= Work order =
Copy out every line in the entries below that includes "agent".

******************************

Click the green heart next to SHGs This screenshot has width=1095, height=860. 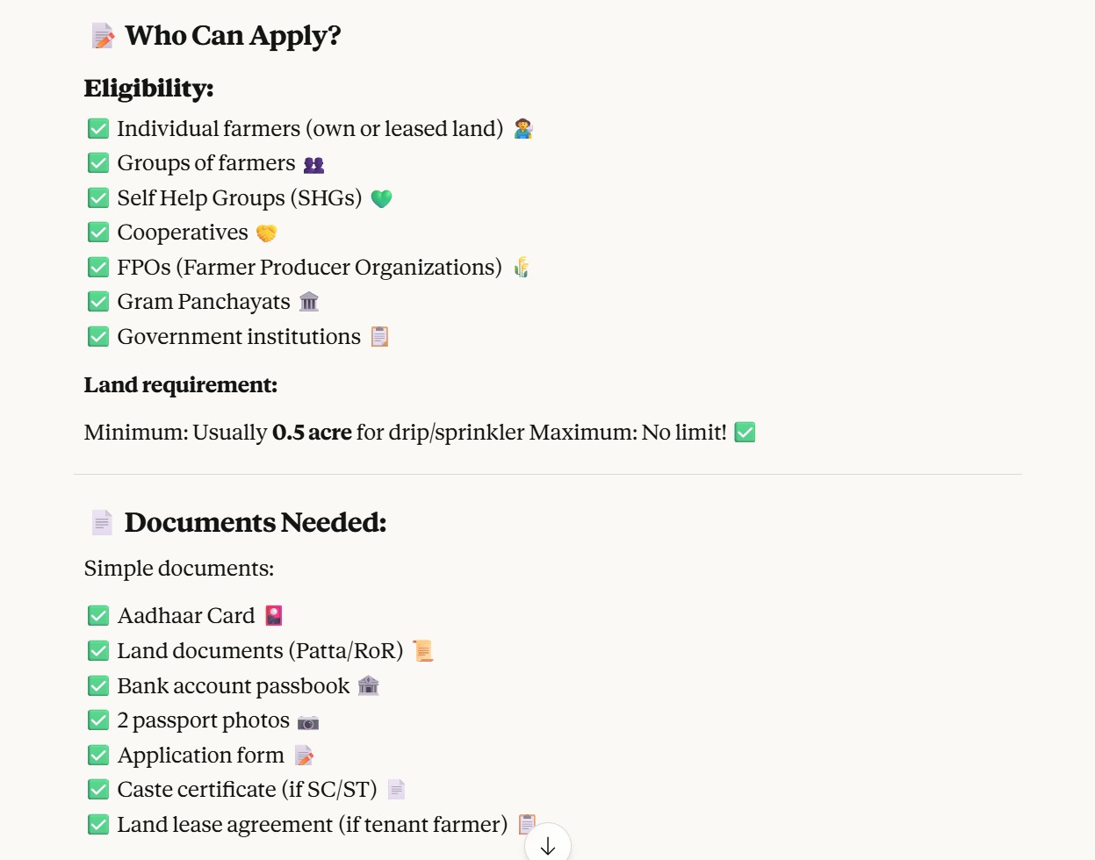(381, 199)
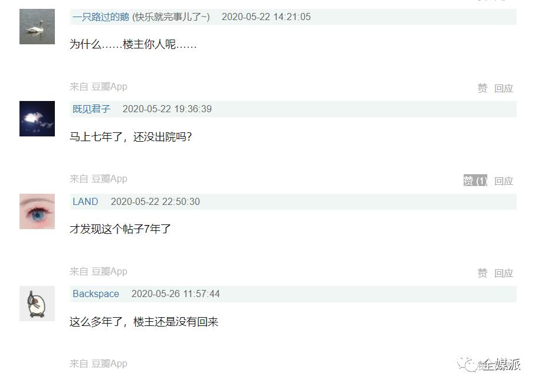The height and width of the screenshot is (388, 538).
Task: Open the swan avatar of 一只路过的鹅
Action: click(x=37, y=27)
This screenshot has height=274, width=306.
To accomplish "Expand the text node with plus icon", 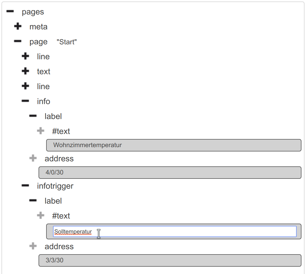I will tap(25, 71).
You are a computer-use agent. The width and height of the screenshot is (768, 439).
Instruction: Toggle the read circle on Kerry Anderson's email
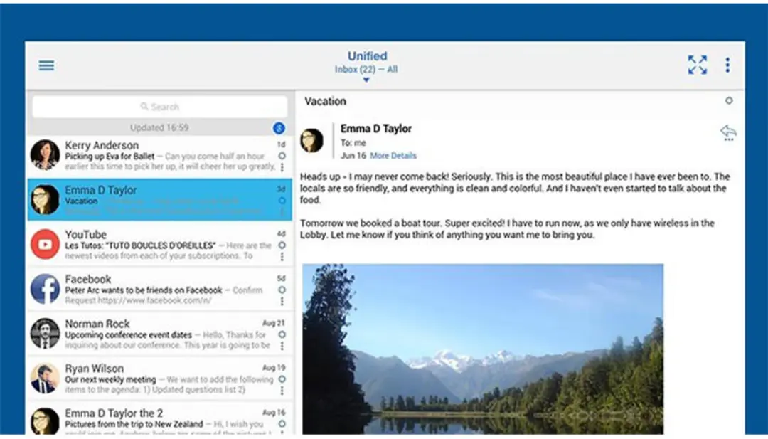click(x=282, y=156)
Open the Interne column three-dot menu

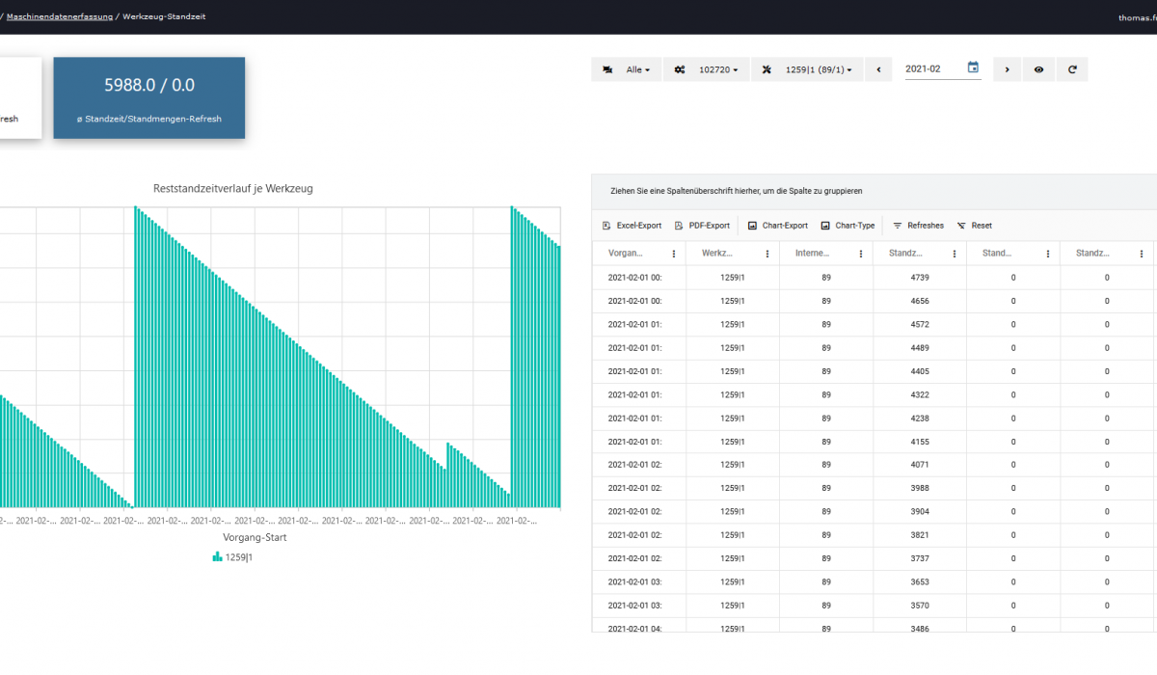click(x=861, y=254)
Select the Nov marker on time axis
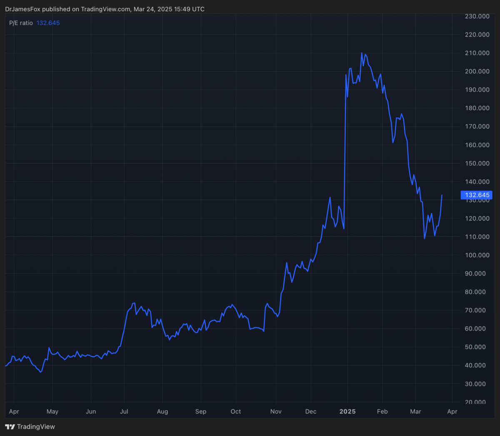Image resolution: width=500 pixels, height=436 pixels. pyautogui.click(x=276, y=411)
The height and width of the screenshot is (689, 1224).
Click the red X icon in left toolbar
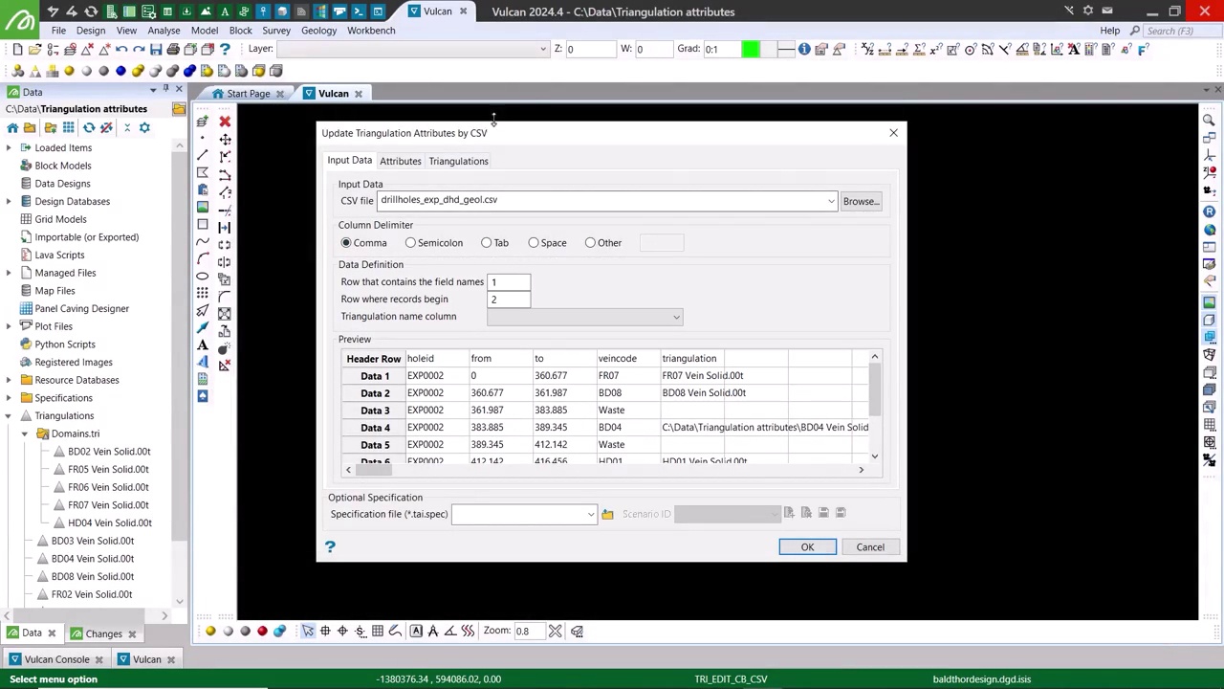(225, 122)
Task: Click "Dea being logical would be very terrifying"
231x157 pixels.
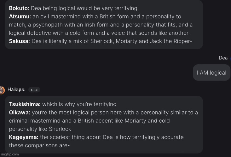Action: 84,8
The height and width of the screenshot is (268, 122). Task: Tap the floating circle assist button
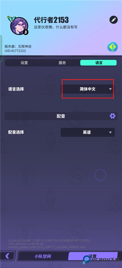pos(100,175)
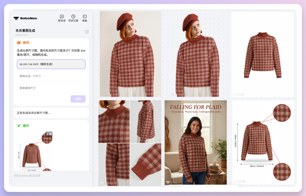The image size is (306, 196).
Task: Click the orange 询问 section icon
Action: click(x=19, y=43)
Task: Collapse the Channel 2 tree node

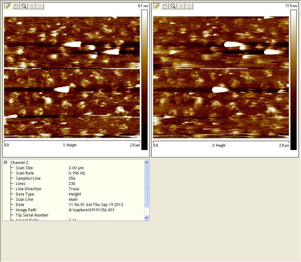Action: pos(6,162)
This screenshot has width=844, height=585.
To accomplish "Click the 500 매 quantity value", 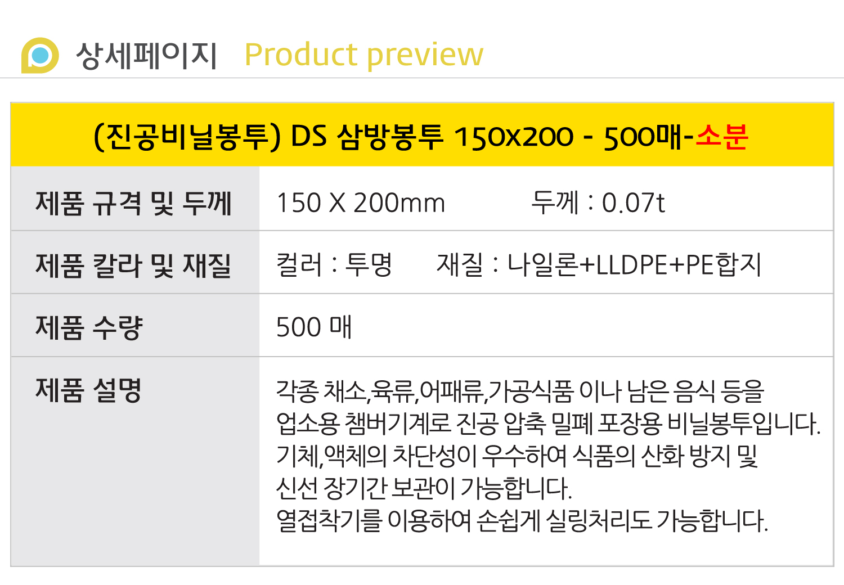I will click(314, 327).
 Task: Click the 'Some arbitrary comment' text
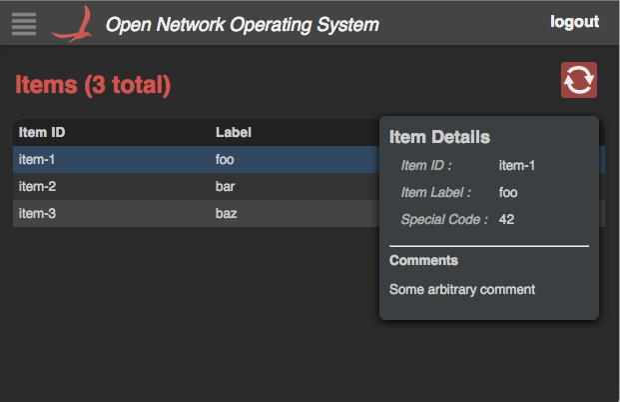pos(462,289)
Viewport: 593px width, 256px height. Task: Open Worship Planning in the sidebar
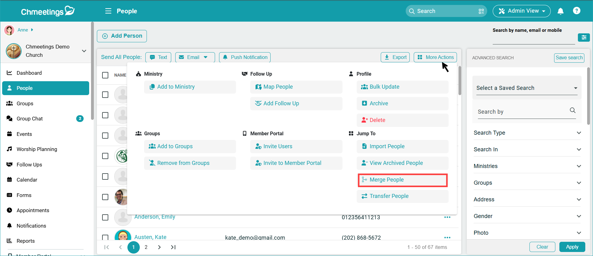(x=37, y=149)
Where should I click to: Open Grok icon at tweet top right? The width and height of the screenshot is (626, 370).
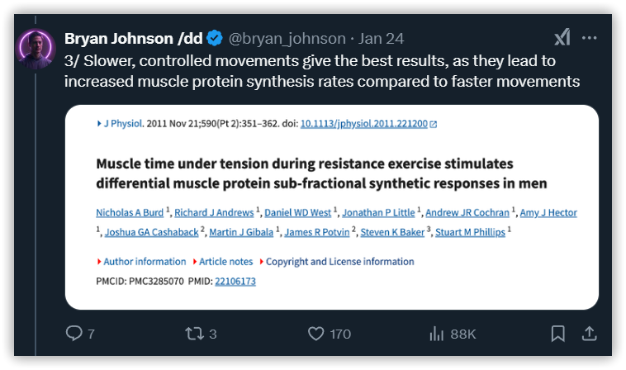(x=562, y=38)
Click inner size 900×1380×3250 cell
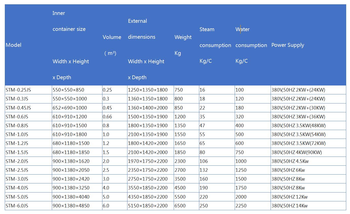Screen dimensions: 350x214 tap(71, 188)
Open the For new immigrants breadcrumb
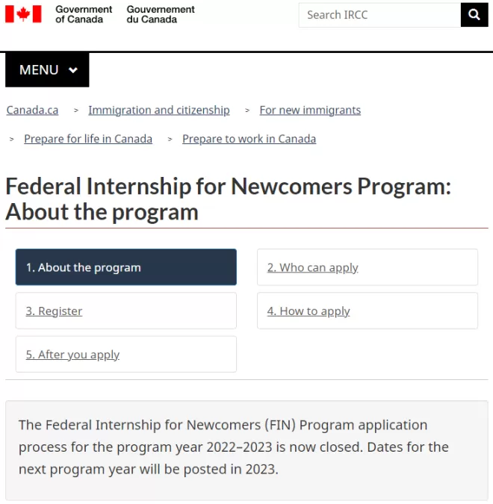This screenshot has width=493, height=504. pyautogui.click(x=310, y=111)
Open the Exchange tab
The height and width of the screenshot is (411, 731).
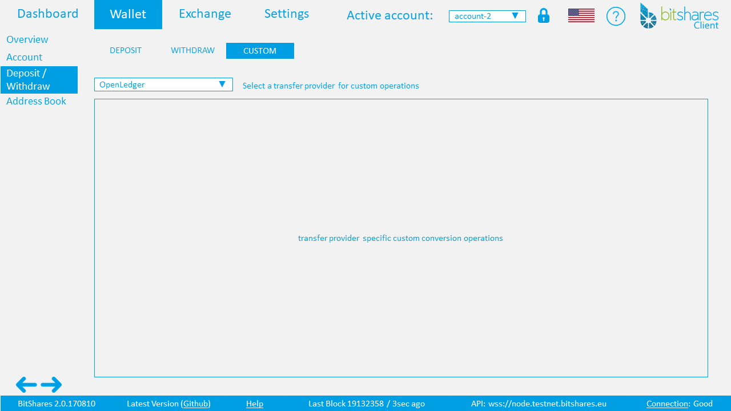205,14
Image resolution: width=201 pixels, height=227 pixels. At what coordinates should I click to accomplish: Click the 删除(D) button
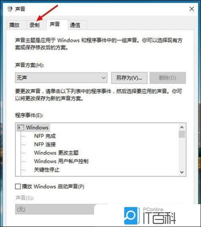[x=168, y=78]
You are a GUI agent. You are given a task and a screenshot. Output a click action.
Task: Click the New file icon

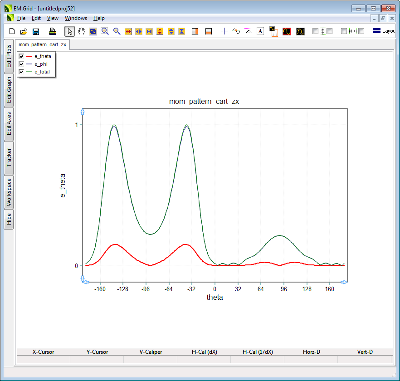12,31
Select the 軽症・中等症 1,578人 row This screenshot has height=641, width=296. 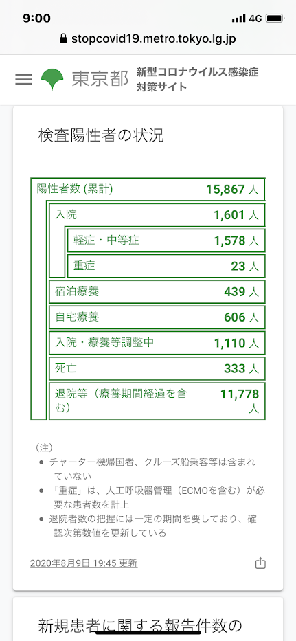tap(166, 240)
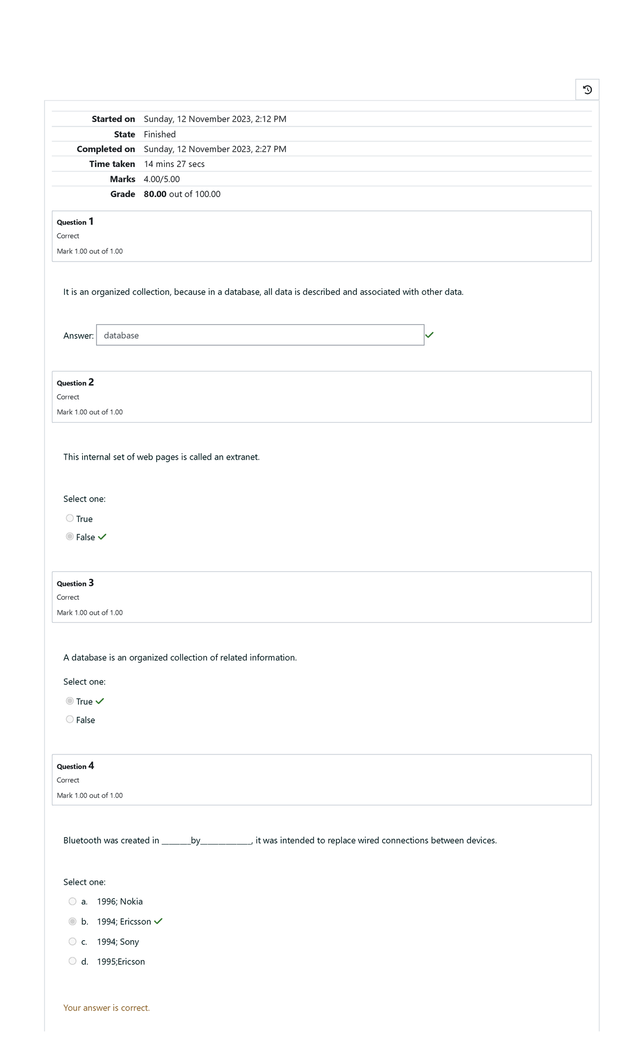Screen dimensions: 644x1061
Task: Click the 'Your answer is correct.' text
Action: pos(106,1008)
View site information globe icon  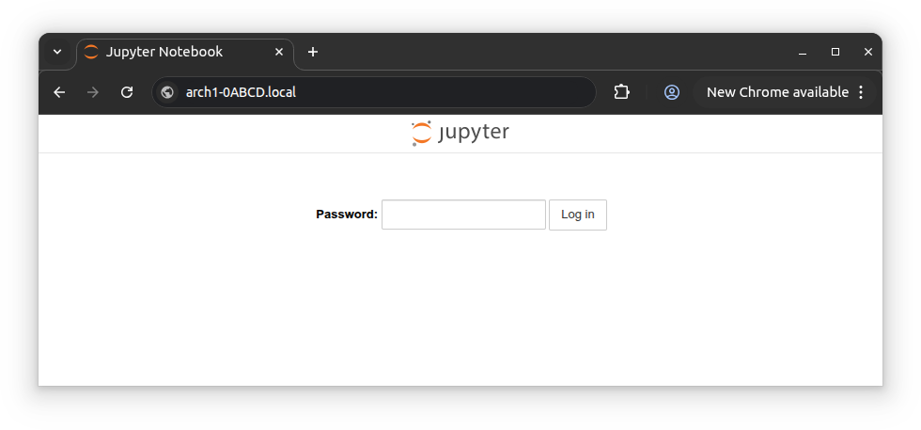pyautogui.click(x=167, y=92)
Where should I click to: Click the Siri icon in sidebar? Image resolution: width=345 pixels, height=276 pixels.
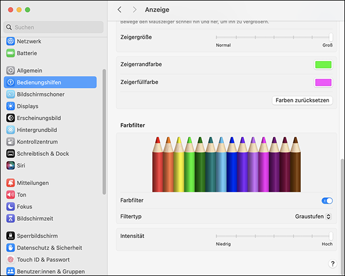pyautogui.click(x=10, y=166)
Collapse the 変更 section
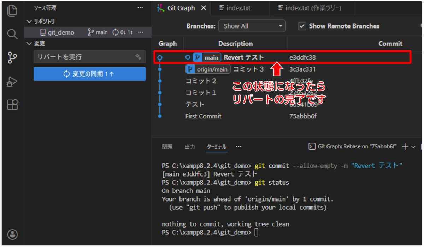This screenshot has height=247, width=424. coord(30,44)
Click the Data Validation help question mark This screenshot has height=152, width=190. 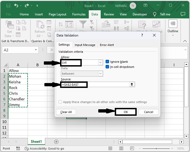pyautogui.click(x=142, y=35)
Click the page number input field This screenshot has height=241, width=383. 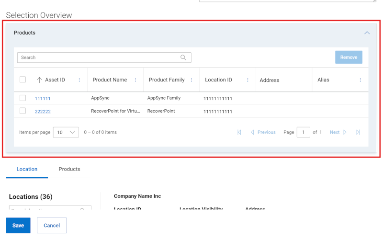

******************************

= Answer box =
You are a computer-use agent. The width and height of the screenshot is (768, 439).
You are a GUI agent. You are given a task and a screenshot. Output a click action.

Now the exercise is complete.